ABOUT THIS TASK >> Repeat all the lines below exactly, but omit the pictures.

(Saved entries)
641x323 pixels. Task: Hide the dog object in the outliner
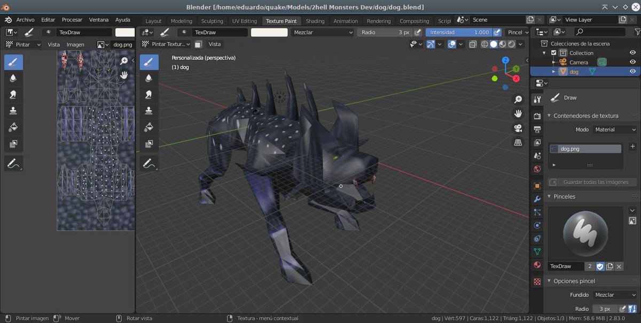(632, 71)
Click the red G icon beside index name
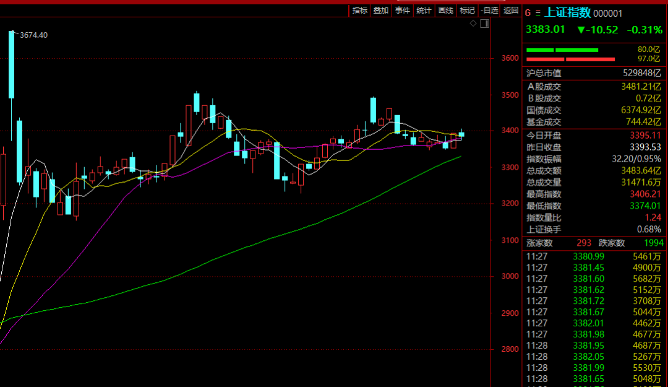This screenshot has width=668, height=387. (x=528, y=13)
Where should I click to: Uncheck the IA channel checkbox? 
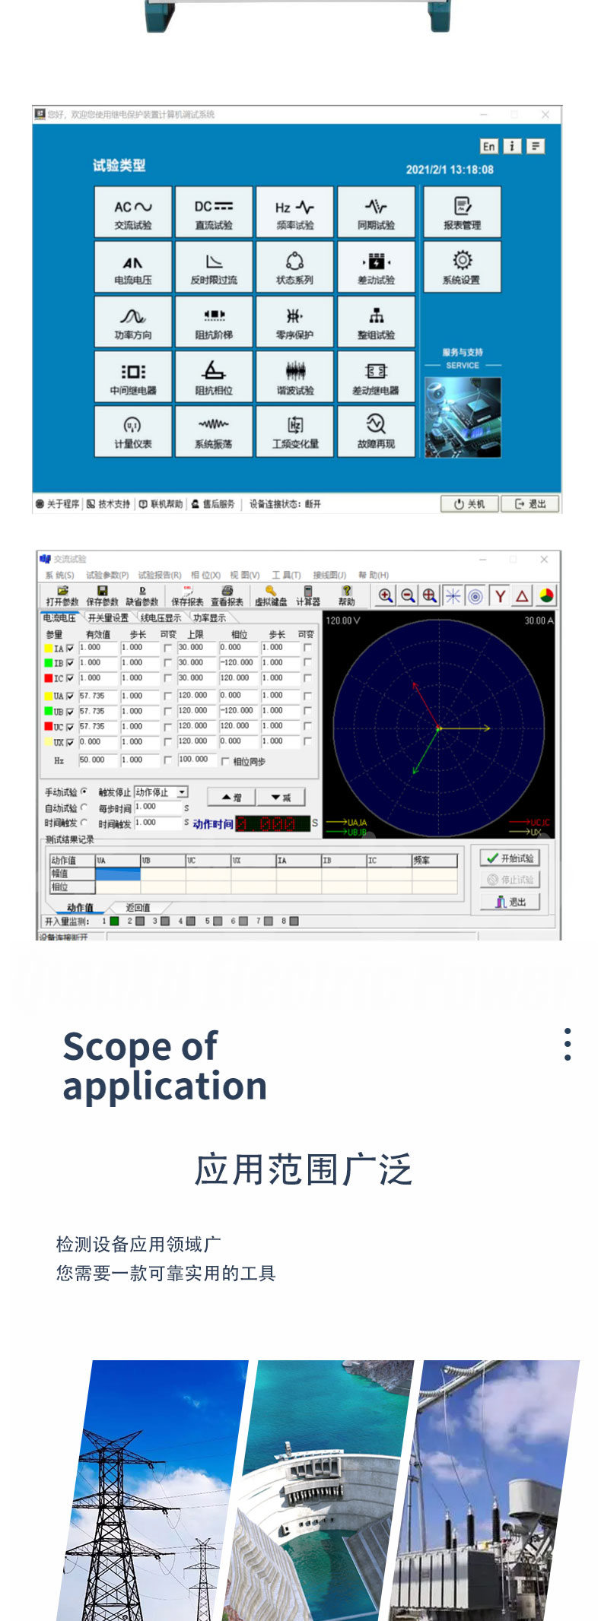point(70,649)
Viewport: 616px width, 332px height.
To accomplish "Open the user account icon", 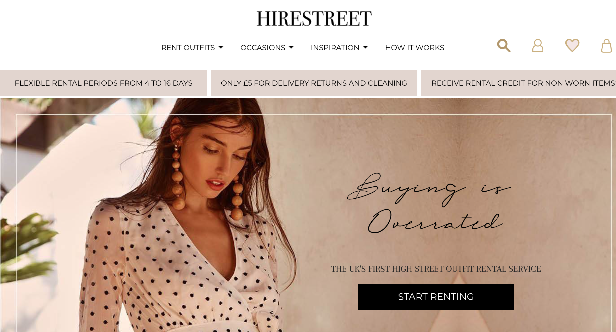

SOLUTION TO THE PROBLEM >>
641x323 pixels. Task: Hide the dog object in the outliner
(632, 71)
Click the red G icon beside index name
This screenshot has width=668, height=387. (x=528, y=13)
Where should I click to: Uncheck the IA channel checkbox? 
point(70,649)
Viewport: 616px width, 332px height.
To accomplish "Open the user account icon", 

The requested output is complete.